Traversing Gotham also suffers from a lack of accuracy. The four heroes use grappling hooks to navigate the city streets, but the cursor showing where you want to grapple is automatic. This isn’t too much of a problem for general traversal, but there are specific traversal challenges that prove almost impossible at times, as you can’t manually target a specific point and the existing sight system drags you along. off target. And speaking of inaccuracy, the game’s user interface is also very vague – cluttered menus, a system for creating upgrades and gear modules that never seem to be explained enough, and an “Evidence Board” in the Knights’ base of operations that seems to serve no practical purpose, all serve to confuse.
Gotham itself also feels strangely empty. While the city is beautifully built and offers plenty of comic-book-accurate sights to visit, the streets are barely populated. When yelling at the Batcycle, you’ll hear snippets of ambient dialogue from civilians in the background who just aren’t there. There’s the odd crime to break up – and in a neat twist, some grunts can be heard to learn the details of the more elaborate, premeditated crimes that need to be foiled around town – but this Gotham is mostly a ghost town. After swinging around the beautifully crafted and vibrant downtowns of New York in Insomniac’s Spider-Man and Miles Morales, this is a huge disappointment.
The biggest sin is how repetitive it all is, and not just in the annoying combat and the series of side activities that pop up as you progress.
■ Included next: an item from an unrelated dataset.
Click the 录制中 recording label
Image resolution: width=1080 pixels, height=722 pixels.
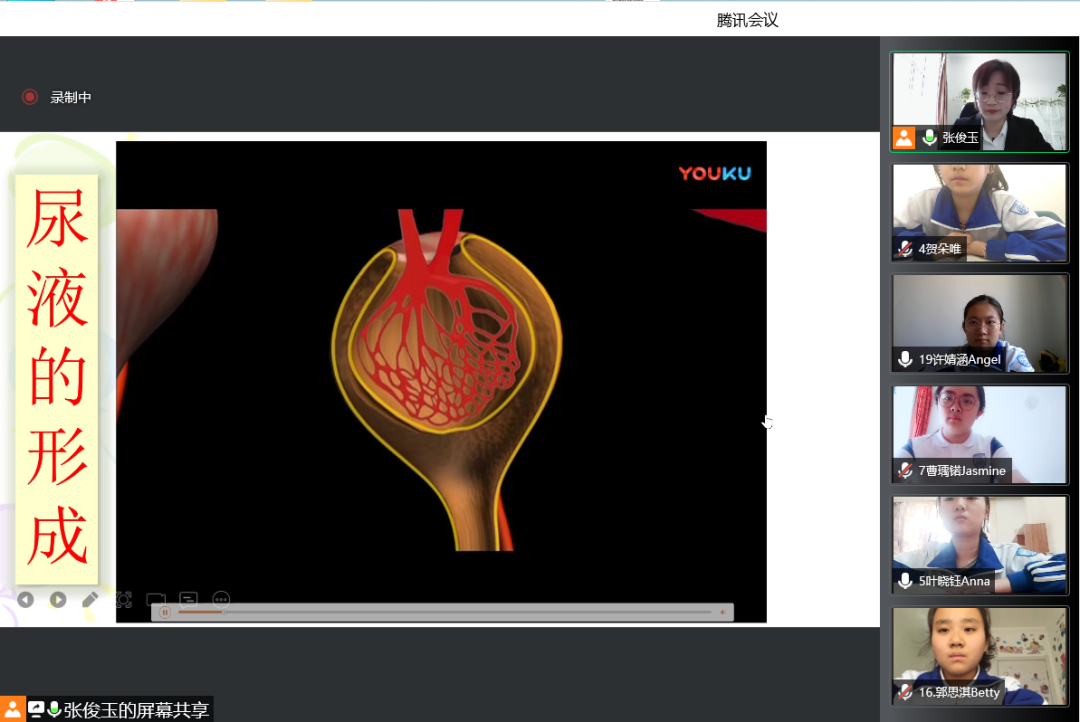[71, 97]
There’s an entire skill tree of “knight” abilities for each character, but this requires completing the exact same objectives for all four – a specific training tutorial, stopping ten pre-arranged crimes, and defeating several mini-bosses. There is nothing personal or unique about each hero’s development, just the same tasks four times; the very definition of grind. All four heroes even gain experience and level up in sync, removing any real incentive to switch between them and experiment with play styles.
It’s all the more disappointing because Gotham Knights can really do it when they want to. There are some phenomenal set pieces – single-handedly stopping a prison riot to a punk rock cover of “Livin’ La Vida Loca” is a lot of fun – and the story is truly one of the best, most comic-accurate stories we’ve seen. in a video game adaptation. Importantly, it’s even ensured that Nightwing’s canonically great ass is not only lovingly modeled, but also commented upon by other characters. Sadly, all this joy is lost in the mire of challenging battles, tricky navigation and endless repetition.